BETHESDA, MD. — Herpes simplex virus 1 has emerged as an important genital pathogen and is more likely than herpes simplex virus 2 to be the cause of primary genital herpes infections in young women, Sharon L. Hillier, Ph.D., said at a conference on vulvovaginal diseases.
Young, sexually active women are more susceptible to HSV-1 because most do not have protective antibodies to HSV-1 due to the dramatic drop in childhood HSV-1 infections, said Dr. Hillier, director, reproductive infectious disease research, Magee-Womens Hospital, Pittsburgh.
Among the major implications of this trend is the potential utility of the genital herpes vaccine that is being developed, since it targets only HSV-2, and HSV-2 antibodies do not confer protection against HSV-1, she pointed out.
Since estimates of genital herpes from national seroprevalence studies include only HSV-2 infections, they “probably greatly underestimate” the amount of U.S. cases, Dr. Hillier said at the conference, held by the American Society for Colposcopy and Cervical Pathology.
Studies documenting the emergence of HSV-1 as a cause of primary genital herpes infections date to 1990, when HSV-1 was found to have replaced HSV-2 as the most common cause of genital herpes in Scotland. Studies published in 2000 reported that HSV-1 was the cause of 85% of all primary genital HSV infections in Sweden and 70%–90% of all first episodes of genital herpes in women younger than 21 in Norway. In the United States, a 2003 study found that the proportion of newly diagnosed genital herpes infections due to HSV-1 in a university student health service increased from 31% in 1993 to 78% in 2001.

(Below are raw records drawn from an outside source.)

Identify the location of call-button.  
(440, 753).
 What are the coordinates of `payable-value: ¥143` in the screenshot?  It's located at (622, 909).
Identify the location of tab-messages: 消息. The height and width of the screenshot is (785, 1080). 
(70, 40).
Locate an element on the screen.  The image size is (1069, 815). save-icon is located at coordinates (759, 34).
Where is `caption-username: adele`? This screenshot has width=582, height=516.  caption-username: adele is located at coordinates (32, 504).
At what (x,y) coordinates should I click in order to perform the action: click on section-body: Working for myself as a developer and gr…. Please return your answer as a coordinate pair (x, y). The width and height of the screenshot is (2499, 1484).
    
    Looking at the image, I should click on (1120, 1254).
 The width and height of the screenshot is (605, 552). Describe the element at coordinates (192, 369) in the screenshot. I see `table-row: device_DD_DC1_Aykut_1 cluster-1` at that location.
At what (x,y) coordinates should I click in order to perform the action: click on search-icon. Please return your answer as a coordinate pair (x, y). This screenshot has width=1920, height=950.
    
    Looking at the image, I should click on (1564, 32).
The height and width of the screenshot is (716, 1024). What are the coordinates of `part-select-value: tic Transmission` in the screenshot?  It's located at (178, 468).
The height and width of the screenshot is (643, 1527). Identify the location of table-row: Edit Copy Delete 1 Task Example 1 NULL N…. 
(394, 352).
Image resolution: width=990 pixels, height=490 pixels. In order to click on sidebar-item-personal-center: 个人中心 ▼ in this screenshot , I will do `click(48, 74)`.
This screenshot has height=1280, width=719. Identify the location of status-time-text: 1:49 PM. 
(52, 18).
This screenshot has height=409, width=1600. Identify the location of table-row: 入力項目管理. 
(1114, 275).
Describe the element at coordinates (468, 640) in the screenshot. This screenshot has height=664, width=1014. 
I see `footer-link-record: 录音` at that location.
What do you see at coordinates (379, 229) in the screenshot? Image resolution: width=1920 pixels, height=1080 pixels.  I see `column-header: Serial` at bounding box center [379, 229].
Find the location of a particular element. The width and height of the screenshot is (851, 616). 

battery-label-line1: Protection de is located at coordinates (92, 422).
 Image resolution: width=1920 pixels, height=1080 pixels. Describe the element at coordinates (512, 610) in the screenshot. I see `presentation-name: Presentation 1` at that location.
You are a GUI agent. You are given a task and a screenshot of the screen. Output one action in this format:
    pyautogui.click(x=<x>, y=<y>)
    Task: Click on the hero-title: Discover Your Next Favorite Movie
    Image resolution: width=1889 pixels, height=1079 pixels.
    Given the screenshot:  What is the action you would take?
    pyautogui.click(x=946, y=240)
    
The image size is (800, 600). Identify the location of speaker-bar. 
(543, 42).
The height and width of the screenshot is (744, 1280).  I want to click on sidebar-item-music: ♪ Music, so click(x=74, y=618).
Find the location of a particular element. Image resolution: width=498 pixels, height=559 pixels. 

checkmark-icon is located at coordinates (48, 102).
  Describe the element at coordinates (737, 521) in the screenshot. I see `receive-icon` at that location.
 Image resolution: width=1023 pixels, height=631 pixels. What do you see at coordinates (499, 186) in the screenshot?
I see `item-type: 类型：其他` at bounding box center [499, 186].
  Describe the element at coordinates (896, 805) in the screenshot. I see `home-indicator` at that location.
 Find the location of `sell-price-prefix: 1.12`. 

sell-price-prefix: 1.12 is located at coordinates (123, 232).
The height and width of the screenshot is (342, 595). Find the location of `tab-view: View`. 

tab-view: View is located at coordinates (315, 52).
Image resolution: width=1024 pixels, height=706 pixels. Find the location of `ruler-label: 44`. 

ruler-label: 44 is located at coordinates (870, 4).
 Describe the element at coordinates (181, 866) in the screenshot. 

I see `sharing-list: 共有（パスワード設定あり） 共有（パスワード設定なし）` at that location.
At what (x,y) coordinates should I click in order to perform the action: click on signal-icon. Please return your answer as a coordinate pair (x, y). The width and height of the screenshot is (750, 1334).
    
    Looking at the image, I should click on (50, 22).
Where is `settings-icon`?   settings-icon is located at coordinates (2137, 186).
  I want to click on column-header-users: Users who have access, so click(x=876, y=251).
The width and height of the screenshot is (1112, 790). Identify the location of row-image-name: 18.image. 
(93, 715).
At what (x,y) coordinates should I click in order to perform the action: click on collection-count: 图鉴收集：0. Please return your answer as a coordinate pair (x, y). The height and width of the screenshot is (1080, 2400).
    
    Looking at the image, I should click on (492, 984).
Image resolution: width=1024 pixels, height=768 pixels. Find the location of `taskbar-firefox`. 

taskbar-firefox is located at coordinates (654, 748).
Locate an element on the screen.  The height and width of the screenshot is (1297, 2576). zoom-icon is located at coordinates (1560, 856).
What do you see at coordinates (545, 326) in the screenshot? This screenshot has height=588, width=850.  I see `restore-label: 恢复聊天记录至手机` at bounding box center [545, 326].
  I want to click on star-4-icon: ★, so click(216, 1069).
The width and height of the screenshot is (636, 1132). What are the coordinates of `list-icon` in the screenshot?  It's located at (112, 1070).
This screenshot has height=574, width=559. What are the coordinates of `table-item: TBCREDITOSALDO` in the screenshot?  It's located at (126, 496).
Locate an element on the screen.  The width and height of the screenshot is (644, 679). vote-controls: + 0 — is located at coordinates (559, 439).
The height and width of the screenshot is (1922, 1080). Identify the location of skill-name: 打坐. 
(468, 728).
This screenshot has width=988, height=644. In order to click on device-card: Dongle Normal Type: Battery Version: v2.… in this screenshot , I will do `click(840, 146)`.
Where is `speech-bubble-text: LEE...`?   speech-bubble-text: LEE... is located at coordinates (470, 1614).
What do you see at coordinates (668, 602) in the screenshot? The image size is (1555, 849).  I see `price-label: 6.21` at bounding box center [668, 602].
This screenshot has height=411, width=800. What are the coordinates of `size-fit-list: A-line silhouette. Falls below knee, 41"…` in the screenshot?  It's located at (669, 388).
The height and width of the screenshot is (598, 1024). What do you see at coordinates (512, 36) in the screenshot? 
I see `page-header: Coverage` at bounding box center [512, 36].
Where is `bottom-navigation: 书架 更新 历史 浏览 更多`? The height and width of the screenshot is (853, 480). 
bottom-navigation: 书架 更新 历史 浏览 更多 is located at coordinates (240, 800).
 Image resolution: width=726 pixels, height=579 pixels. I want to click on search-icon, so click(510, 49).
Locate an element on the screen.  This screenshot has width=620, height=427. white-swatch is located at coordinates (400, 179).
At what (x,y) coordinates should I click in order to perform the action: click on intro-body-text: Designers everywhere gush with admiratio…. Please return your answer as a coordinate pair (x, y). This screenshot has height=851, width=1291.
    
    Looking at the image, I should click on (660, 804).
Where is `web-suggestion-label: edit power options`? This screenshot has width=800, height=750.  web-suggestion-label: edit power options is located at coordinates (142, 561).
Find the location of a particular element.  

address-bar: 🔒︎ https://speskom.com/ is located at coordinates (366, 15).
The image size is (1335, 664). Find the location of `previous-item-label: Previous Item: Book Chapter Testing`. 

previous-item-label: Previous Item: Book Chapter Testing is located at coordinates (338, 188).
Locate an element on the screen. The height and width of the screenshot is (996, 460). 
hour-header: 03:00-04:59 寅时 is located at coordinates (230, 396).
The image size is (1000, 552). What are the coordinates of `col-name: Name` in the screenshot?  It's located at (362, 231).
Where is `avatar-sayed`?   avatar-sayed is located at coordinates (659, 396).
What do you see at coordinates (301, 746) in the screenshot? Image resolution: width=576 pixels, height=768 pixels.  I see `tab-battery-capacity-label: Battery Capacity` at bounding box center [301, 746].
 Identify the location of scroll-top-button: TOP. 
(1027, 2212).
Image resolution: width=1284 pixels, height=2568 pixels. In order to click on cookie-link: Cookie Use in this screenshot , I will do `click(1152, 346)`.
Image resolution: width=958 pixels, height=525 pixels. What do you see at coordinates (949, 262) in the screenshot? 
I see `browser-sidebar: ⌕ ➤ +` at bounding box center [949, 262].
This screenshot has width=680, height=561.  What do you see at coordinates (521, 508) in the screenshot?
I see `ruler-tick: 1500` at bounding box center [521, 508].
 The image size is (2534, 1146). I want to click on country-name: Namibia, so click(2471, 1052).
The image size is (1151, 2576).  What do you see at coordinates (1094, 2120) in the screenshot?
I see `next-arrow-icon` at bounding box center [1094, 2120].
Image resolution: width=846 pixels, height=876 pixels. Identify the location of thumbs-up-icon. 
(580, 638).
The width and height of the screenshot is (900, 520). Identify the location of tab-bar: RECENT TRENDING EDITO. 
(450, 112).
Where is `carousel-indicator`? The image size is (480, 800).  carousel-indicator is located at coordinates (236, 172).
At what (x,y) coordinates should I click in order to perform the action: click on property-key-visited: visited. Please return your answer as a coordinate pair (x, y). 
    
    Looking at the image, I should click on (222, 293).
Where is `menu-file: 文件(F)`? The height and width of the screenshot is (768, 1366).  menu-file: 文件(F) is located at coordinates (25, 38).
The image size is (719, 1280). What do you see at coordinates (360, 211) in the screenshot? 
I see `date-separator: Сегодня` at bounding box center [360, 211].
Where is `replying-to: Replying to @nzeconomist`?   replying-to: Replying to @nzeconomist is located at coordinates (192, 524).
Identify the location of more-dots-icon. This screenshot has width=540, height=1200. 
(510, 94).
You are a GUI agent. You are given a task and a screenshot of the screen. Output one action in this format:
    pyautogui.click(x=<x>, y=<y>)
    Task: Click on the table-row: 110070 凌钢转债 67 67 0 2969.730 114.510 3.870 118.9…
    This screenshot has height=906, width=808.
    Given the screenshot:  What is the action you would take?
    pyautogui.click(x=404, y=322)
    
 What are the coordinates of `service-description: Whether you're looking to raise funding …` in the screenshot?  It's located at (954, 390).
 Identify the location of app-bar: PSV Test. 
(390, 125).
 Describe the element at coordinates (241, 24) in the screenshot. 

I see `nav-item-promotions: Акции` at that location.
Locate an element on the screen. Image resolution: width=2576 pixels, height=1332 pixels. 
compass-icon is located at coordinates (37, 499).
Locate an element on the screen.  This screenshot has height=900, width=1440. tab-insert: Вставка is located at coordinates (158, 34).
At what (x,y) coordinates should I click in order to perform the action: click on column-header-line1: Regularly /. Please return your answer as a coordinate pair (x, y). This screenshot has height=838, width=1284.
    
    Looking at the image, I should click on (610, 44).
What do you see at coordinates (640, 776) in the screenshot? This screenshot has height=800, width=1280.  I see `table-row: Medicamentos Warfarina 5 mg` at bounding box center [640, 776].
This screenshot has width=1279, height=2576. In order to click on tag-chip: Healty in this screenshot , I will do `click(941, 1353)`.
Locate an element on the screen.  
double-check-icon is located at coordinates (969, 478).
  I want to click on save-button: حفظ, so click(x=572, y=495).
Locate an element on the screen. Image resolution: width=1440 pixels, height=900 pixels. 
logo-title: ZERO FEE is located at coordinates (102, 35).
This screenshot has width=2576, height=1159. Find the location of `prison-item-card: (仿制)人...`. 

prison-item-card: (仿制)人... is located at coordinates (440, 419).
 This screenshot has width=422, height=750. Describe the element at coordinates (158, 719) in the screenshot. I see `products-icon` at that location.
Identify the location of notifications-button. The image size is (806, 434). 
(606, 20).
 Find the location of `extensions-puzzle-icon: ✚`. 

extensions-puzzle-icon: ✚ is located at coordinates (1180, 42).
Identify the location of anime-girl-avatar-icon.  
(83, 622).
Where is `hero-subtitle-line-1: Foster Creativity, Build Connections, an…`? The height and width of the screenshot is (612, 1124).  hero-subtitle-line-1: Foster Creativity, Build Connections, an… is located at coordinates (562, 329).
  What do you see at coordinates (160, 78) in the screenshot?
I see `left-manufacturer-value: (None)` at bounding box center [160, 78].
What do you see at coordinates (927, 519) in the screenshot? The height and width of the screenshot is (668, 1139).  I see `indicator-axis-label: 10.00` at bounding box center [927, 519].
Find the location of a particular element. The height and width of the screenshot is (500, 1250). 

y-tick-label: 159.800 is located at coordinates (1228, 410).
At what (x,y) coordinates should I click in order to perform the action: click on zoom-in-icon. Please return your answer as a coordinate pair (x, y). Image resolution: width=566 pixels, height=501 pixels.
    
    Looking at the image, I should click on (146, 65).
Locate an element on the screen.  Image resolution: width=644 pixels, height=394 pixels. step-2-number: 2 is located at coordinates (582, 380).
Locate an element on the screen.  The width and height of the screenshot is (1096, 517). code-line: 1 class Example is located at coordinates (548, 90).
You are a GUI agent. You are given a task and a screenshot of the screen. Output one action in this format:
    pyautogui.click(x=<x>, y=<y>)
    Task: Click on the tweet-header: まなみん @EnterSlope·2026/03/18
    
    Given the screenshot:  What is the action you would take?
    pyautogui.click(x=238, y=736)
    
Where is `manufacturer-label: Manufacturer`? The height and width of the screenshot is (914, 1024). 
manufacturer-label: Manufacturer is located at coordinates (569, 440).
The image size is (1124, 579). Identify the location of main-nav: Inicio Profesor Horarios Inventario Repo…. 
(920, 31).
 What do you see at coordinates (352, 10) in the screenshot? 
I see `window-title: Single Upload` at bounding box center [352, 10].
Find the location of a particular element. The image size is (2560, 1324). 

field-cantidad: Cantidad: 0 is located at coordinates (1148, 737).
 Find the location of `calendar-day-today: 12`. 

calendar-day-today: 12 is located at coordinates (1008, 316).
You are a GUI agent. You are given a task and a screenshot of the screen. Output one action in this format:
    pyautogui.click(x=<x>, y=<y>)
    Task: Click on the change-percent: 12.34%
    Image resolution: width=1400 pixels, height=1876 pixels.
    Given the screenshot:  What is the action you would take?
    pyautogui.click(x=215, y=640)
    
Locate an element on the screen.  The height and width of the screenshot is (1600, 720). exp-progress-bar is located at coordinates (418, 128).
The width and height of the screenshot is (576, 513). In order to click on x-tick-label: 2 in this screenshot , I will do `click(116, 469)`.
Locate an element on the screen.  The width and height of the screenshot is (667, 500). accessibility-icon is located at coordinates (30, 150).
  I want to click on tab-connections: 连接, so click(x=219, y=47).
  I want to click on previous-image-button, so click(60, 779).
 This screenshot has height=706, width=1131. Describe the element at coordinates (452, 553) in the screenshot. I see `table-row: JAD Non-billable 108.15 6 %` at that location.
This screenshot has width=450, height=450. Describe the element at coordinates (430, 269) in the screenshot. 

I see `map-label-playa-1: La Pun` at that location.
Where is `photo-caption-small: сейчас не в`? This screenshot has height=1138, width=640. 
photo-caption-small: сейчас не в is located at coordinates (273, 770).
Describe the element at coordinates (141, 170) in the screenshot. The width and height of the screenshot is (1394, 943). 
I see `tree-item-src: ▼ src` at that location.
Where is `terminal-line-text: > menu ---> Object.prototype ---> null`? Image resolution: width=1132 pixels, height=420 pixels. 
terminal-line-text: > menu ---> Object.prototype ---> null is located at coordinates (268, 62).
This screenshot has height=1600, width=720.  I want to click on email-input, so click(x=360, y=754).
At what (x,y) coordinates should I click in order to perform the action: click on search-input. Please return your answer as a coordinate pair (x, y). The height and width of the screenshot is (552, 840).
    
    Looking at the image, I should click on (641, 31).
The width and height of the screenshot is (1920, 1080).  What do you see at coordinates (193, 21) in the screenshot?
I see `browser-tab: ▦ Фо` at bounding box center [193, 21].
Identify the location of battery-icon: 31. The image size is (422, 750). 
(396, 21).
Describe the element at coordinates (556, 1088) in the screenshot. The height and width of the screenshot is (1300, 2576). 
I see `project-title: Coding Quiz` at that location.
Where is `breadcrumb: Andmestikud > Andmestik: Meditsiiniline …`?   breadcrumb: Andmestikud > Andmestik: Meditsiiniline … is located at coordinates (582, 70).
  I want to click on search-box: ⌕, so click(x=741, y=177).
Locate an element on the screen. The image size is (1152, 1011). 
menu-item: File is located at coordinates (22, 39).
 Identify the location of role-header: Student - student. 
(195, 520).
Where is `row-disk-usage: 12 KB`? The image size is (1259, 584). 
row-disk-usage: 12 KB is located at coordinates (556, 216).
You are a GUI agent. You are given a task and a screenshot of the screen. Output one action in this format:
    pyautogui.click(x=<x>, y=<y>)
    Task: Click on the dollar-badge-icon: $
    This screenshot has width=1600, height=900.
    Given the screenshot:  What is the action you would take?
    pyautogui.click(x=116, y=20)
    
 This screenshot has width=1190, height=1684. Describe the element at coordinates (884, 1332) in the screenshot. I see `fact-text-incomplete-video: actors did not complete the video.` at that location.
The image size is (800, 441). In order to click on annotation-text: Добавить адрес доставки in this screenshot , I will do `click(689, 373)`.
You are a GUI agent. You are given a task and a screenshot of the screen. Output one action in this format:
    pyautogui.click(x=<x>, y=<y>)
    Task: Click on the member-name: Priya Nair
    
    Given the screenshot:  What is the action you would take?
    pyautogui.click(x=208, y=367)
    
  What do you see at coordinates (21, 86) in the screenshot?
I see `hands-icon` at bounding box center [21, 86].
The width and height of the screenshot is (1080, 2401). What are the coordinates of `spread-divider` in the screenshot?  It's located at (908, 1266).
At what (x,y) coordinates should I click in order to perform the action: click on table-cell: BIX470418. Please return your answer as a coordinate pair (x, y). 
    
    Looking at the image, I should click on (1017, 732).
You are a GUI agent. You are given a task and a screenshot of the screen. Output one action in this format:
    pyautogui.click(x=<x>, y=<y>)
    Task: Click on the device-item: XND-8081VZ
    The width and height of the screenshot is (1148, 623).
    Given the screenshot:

In a recent study, Dr. Hillier and her associates found only 29% of a sample of college students at a University of Pittsburgh student health clinic had antibodies to HSV-1, making the majority susceptible to infection. The study enrolled 1,207 women aged 18–30 years at three different health clinics and found that the HSV-1 seroprevalence was 46.6% overall, but 60% at the primary care clinic and 51% at an STD clinic (Sex. Transm. Dis. 2005;32:84–9).
Their results indicated that age and number of sex partners was associated with HSV-1 seroprevalence: 38% of the women aged 18–20 years were positive for HSV-1 antibodies, increasing to 49% among those aged 21–25 years, and 64% among those aged 26–30 years. HSV-1 seroprevalence was 26% among those who previously had no sex partners, 41% among those who had one to four sex partners in their lifetime, and 53% among those who had five or more lifetime sex partners.
Follow-up of these women determined that cunnilingus and vaginal intercourse were risk factors for the acquisition of HSV-1 infections: Of the 516 HSV-1 seronegative women who returned for 1,833 visits, 29 acquired antibodies to HSV-1. That means that 6% of the women per year were acquiring herpes infections due to HSV-1 infection, said Dr. Hillier, also, professor of obstetrics, gynecology, and reproductive sciences, and of molecular genetics and biochemistry at the University of Pittsburgh.
In terms of sex practices, the acquisition rate for HSV-1 was highest among those who had receptive oral sex only, at 9.8 per 100 woman-years, compared with 1.2 cases per 100 woman-years among those who were not sexually active.
Among women having vaginal intercourse, the rate for HSV-1 was 6.8 cases per 100 woman-years, or 6.8% per year, she said. The HSV-2 rate was 5.7 cases per 100 woman-years among those reporting vaginal intercourse, but zero among those reporting receptive oral sex only.
Therefore, “women who report only oral sex are just as likely to acquire HSV-1 as women reporting vaginal sex,” she said. These data are similar to findings from Scotland and Finland, indicating oral sex raises the risk of HSV-1 “and has really changed the way we have begun to think about a lot of the women saying they have herpes,” she added.